The principle of tracking the simultaneously treated but differentially moving tumor targets is to determine the new aperture shape that conforms to the shifted targets. Three dimensional volumes representing the individual targets are projected to the beam’s eye view. The leaf openings falling inside each 2D projection will be shifted according to the measured motion of each target to form the new aperture shape. Based on the updated beam shape, new leaf positions will be determined with optimized trade-off between the target underdose and healthy tissue overdose, and considerations of the physical constraints of the MLC. Taking a prostate cancer patient with pelvic lymph node involvement as an example, a preliminary dosimetric study was conducted to demonstrate the potential treatment improvement compared to the state-of- art adaptation technique which shifts the whole beam to track only one target.

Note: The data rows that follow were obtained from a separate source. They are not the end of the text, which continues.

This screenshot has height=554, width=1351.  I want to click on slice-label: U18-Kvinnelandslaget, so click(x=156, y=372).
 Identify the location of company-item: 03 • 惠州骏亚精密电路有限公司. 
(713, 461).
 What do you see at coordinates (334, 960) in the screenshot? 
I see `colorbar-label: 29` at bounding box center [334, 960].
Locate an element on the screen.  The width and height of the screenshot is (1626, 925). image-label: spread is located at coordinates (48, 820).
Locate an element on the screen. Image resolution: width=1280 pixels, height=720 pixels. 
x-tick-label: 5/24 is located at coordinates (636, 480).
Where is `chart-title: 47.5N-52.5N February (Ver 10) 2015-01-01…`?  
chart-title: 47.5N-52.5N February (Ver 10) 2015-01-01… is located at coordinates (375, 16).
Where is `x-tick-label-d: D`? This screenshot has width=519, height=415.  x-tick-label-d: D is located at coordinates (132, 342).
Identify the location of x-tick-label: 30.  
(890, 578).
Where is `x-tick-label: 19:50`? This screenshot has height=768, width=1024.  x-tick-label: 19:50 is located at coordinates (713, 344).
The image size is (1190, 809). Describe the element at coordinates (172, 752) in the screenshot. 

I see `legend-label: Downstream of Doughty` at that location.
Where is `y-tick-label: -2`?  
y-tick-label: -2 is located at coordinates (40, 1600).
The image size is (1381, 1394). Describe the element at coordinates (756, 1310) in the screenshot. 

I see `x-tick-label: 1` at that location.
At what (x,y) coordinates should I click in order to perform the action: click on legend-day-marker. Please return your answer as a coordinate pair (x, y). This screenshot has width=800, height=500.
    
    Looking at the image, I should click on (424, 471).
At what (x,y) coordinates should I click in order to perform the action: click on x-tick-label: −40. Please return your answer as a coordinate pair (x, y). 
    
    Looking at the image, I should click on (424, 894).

The world-first intrafraction adaptation system capable of reshaping the beam to correct for the relative motion of multiple targets has been developed. The dose in the static nodes and small bowel are closer to the planned distribution and the V45 of small bowel is decreased from 110cc to 75cc, corresponding to a 30% reduction by this technique compared to the state-of-art adaptation technique.

The developed adaptation system to correct for intrafraction relative motion of multiple targets will guarantee the tumour coverage and thus enable PTV margin reduction to minimize the high target dose to the adjacent organs-at-risk.

The authors acknowledge funding support from the Australian NHMRC Australia Fellowship and NHMRC Project Grant No. APP1042375.